• TRY IT: Copy word for word, please, the lines of the entries below running from the one containing "Open the Wildcards tab" to the one containing "Task: Open the Two Mikes channel name link", both ends included.

• ENTRIES SHOWN:

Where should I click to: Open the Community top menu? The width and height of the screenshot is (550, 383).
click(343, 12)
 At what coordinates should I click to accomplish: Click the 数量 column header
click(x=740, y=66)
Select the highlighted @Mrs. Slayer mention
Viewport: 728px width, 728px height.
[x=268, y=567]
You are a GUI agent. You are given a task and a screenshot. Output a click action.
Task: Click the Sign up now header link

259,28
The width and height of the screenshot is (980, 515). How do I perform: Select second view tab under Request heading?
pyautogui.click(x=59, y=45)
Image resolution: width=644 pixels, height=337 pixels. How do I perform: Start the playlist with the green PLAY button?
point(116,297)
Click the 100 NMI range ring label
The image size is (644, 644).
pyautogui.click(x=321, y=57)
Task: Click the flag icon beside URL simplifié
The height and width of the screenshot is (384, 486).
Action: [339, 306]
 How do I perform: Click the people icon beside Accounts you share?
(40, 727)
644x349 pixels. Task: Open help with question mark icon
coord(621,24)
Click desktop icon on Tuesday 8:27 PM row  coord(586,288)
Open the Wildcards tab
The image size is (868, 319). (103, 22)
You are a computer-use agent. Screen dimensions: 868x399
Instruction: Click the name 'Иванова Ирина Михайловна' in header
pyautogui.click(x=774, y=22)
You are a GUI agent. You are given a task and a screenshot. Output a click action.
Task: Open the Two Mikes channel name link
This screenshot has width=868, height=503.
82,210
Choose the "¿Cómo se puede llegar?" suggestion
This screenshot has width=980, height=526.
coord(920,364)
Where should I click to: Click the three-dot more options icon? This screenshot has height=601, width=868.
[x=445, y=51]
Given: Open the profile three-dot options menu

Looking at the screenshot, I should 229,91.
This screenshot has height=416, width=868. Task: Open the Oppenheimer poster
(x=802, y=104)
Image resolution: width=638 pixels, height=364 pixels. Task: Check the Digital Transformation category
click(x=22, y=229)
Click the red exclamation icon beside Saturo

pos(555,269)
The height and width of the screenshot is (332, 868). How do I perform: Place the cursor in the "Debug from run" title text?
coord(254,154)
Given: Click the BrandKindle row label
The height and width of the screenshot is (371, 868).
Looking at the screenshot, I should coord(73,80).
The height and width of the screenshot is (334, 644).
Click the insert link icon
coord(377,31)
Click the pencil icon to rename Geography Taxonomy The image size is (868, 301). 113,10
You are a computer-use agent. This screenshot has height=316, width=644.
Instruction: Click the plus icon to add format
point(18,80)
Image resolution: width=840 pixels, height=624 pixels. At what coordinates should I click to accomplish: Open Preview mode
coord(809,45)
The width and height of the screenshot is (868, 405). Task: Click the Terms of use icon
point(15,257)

• RESPONSE BELOW:
Open the Wildcards tab
The image size is (868, 319). (103, 22)
You are a computer-use agent. Screen dimensions: 868x399
Instruction: Click the name 'Иванова Ирина Михайловна' in header
pyautogui.click(x=774, y=22)
You are a GUI agent. You are given a task and a screenshot. Output a click action.
Task: Open the Two Mikes channel name link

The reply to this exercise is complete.